Une chanson sur l'air de Tam Tam, l'homme Préhisto (1991) de Michel Polnareff que trois personnes ont eu le plaisir d'interpréter pour lui.  Avec comme refrain : «J'veux partir / R'devenir le maire de Pau / Qu'on n'en veuille plus à ma peau / Jouer du tam, tam, tam, tam, tam».

«L'idéal, c'est que Macron s'en aille !», tranche Jean-Marc qui espère que le mouvement social «Bloquons tout» du 10-Septembre – qu'il compare déjà à celui des Gilets Jaunes auquel il a participé  – puisse mener à la destitution du président de la République.

Assez rapidement, «l'apéro» s'est transformé en mini-agora. Après la célébration, il est déjà temps de s'organiser pour la suite. Devant les intervenants qui prennent tour à tour la parole, énumérant des rassemblements et actions prévus très tôt mercredi matin, comme l'insoumis Richard Béninger le précise : 7 heures du matin sous le kiosque de la Place de Beaune.

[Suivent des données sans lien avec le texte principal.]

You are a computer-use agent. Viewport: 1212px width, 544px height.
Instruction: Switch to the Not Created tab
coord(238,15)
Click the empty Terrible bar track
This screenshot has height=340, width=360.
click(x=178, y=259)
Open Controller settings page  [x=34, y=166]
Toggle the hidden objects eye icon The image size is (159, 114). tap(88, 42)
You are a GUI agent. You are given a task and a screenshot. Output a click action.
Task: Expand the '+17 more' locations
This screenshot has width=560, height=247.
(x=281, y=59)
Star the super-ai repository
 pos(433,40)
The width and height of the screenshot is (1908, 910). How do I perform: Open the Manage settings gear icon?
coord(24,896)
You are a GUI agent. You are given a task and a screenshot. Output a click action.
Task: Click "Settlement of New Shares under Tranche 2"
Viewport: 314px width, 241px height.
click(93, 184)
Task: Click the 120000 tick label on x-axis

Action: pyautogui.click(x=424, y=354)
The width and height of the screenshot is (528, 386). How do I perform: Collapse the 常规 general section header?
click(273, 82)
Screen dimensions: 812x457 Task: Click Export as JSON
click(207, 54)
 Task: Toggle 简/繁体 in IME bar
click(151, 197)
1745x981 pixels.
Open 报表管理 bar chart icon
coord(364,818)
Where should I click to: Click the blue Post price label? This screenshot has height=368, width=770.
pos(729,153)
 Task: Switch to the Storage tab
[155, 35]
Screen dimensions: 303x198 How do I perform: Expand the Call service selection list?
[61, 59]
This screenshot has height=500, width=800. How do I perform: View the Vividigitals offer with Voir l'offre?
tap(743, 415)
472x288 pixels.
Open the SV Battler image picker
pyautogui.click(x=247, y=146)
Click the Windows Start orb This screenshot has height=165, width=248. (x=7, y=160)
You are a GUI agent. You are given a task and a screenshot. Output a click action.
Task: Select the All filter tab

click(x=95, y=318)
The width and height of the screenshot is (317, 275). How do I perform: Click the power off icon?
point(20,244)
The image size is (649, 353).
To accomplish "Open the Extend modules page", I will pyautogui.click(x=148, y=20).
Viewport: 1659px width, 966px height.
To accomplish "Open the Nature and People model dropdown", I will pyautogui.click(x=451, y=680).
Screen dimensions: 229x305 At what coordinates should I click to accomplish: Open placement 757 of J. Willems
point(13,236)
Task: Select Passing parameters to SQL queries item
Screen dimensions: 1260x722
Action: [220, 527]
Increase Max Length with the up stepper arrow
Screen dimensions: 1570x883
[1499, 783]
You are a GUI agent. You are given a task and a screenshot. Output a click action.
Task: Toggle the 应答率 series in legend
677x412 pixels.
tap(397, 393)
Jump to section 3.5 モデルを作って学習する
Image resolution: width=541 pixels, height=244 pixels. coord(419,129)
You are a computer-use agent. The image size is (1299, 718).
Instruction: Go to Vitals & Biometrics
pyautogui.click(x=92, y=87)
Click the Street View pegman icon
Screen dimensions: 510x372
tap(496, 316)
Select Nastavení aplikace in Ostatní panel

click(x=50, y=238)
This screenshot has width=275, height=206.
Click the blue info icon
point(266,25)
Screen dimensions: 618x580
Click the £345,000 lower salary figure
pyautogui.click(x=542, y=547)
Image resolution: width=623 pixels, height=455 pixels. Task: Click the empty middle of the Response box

Ce dernier invite les jeunes et les étudiants, dont certains étaient présents dans la foule, à soutenir le mouvement.

Se félicitant de voir autant de monde se préparer pour le 10 Septembre dans notre ville, d'autres qui se disent «très contents» de la chute du Premier ministre, soulèvent quand même quelques interrogations quant à l'avenir politique de la France. «Ça pose le problème de la société que l'on veut ensuite... Comment est-ce qu'on va faire ? Qu'est-ce qu'on va faire ?». 

Bonnes questions... seul l'avenir nous le dira.